Хоть бабушка и изображала недовольство, но все-таки надела свое любимое платье, то же, что и на похороны Сони Сенерсон. Она надевала его только по особо торжественным случаям. Это напоминало нашу поездку на кладбище и усиливало напряженность.
— А ты вроде собиралась в парикмахерскую.
— Я и была…
— Правда? Как-то незаметно.
— Не очень-то ты наблюдательный. Что ж ты?
— …
Я предпочел прекратить дискуссию, дабы избежать замечаний бабушки относительно моей неспособности подмечать метаморфозы женственности. Однако, сидя за рулем, продолжал ворчать про себя. Как же утомительны женщины, требующие, чтобы мы замечали в них ту или иную перемену. Это же настоящая тирания внешности, а мы рабы их капризов.
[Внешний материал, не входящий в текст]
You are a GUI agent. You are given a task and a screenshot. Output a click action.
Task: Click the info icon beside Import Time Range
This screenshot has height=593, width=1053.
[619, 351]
Можно быть без ума от женщины, любить ее глубоко — и, соответственно, слепо — и не замечать, что у нее на лице другого оттенка тональный крем. А уж когда речь идет о мелочах и вовсе невидимых невооруженным глазом… Женщины обижаются, если мы сию же секунду не замечаем микроскопические изменения, которые они внесли в свой облик: им кажется, будто это бросается в глаза. Нельзя сказать, чтобы в то время у меня был богатый опыт общения с женщинами. Но я уже успел обнаружить эту нарциссическую обеспокоенность, непременно сопутствующую любви. Когда женщина чувствует себя любимой, это не столько придает ей уверенности, сколько создает новые точки уязвимости. Я встречал женщин, которые казались сильными и независимыми, не нуждающимися в постоянном восхищении, но и они начинали требовать влюбленного внимания, едва успев убедиться в том, что их чувство взаимно. Таков один из (бесчисленных, впрочем) парадоксов женской природы. Вот на эту отвлеченную тему я и размышлял в машине.
В последние месяцы бабушка вдруг полюбила ходить в парикмахерскую. Где и что ей там подстригали или завивали, было непонятно, но все равно это явно шло ей на пользу: она чувствовала, что жизнь продолжается. Отец давал ей деньги и уговаривал сделать еще маникюр и массаж лица. Пусть делает все, что доставляет ей удовольствие. А меня восхищало, что бабушке не безразлично, как она выглядит.
Она старательно подготовилась к нашему выходу, но не скрывала тревоги и то и дело спрашивала, куда мы едем. Я припарковался около небольшого здания в XX округе. Метро поблизости не существовало, поэтому цены на жилье, судя по всему, не зашкаливали. Был четверг, но квартал выглядел по-воскресному пусто. Казалось, мы вы рвались из распорядка дней недели, из деятельной жизни и попали в какую-то другую, вневременную реальность.
Мы вошли в подъезд. Дверь оказалась открыта, и мне не пришлось звонить в домофон, а это значило, что я не раскрою секрет раньше времени. По списку жильцов я сообразил, на какой этаж нам надо. В лифте бабушка еще раз спросила:
— Ну что, ты так и не хочешь сказать, куда мы идем?
— Узнаешь через две минуты.
— Запах здесь не очень приятный.
— Даже не через две минуты, а меньше. Мы приехали.